REQUIRED WORK.
(A) List every calendar year named in the climate change commentary below.
(B) Quote the climate change commentary from "The truth is" up to and including "valuable military bases.".
(C) Translate this sentence from the climate change commentary into Spanish: "The truth is we’re in this petri dish together."

STUDY TEXT.

◆ ◆ ◆ ◆ ◆ ◆ ◆

WE'RE ALL IN THIS TOGETHER
Ex-congressman: Work on solutions, not arguments
Special for USA Today
Action will come on climate change when we realize that we’re all in this together, that the danger is paired with opportunity and that action fulfills a beautiful calling to love God and love people. Action will come on climate change when those truths are put into a song that the soul can sing. So far, the song has been a dirty little ditty that divides us, a marketing jingle that segments us into sides.
Contrast that with the songs that ended the Vietnam War. One Tin Soldier riding away made us cry. It stirred our souls. It made us ask what we were doing. That song made it to the Top 40. There are no Top 40 songs about climate change. Instead, the climate dog whistles play on Fox News and MSNBC, on talk radio and NPR, on college campuses and on factory floors to opposite and predictable effect.
The truth is we’re in this petri dish together. We’re conducting an experiment in the only home we have, and we’re getting measurable results. 2016 is on track to be the hottest year in Earth’s recorded history, beating the previous record set in 2015, which itself beat the previous record set in 2014. Bark beetles are eating their way through our Western forests. Zika and dengue are headed north, toward us. Seas are rising into some coastal cities’ storm sewers and onto some of our very valuable military bases.
Meanwhile, many of us look for other explanations. “Surely it’s sun spots,” we tell ourselves. “It’s all natural variation,” we say. I know those absolutions well, because I pronounced them myself for six of my 12 years in Congress.
“You’re stupid,” the other side tells us. “We’re all going to die!” they scream. “You must accept regulation.”
It’s a confrontation, not a conversation, much like an argument between spouses over going to the doctor. “You’ve got to get that spot on your arm checked by the dermatologist,” says one while the other dismisses it saying, “No, it’s changed colors only because I hit it on the car door.”
So the argument goes, full of fear on both sides. For the one there’s the fear of losing a spouse to an untreated melanoma. For the other there’s the fear of surgery combined with the fear that the doctor’s visit will result in the pronouncement of a death sentence. If the patient can be convinced to act soon enough, the melanoma can be removed and life can be joyfully continued.

◆ ◆ ◆ ◆ ◆ ◆ ◆

SUPPLIED INFORMATION.
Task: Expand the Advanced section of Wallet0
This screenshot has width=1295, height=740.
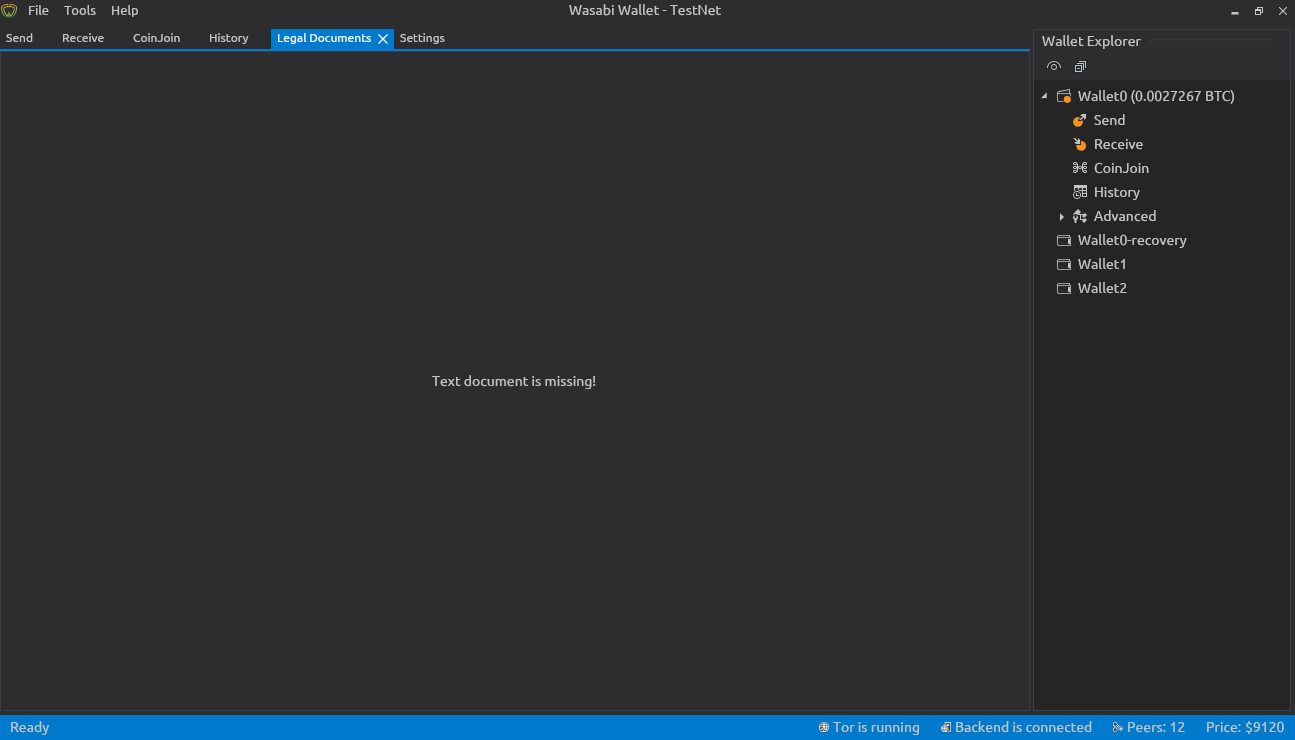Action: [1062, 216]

◆ ◆ ◆ ◆ ◆ ◆ ◆

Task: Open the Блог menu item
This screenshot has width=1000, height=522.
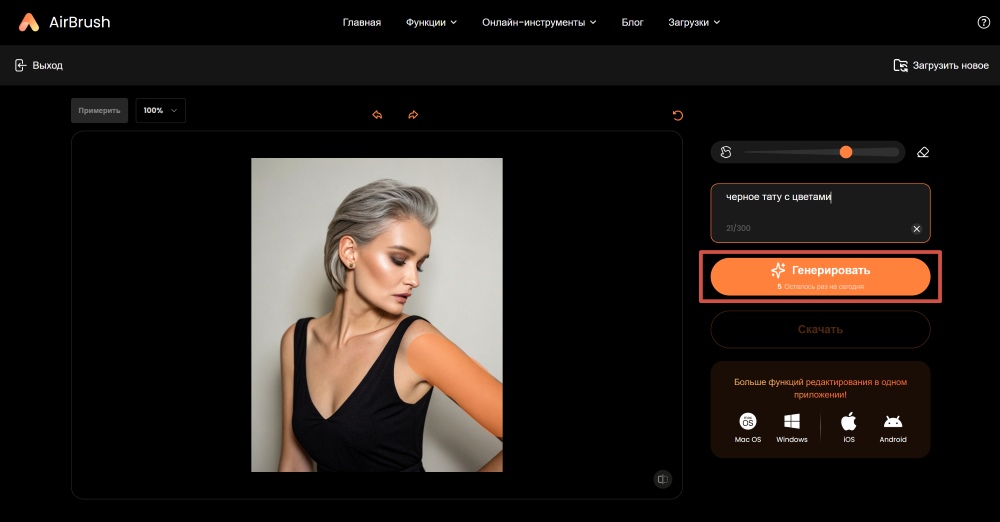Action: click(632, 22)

◆ ◆ ◆ ◆ ◆ ◆ ◆

ANSWER LIST.
(A) 2016, 2015, 2014

(B)
The truth is we’re in this petri dish together. We’re conducting an experiment in the only home we have, and we’re getting measurable results. 2016 is on track to be the hottest year in Earth’s recorded history, beating the previous record set in 2015, which itself beat the previous record set in 2014. Bark beetles are eating their way through our Western forests. Zika and dengue are headed north, toward us. Seas are rising into some coastal cities’ storm sewers and onto some of our very valuable military bases.

(C) La verdad es que estamos juntos en esta placa de Petri.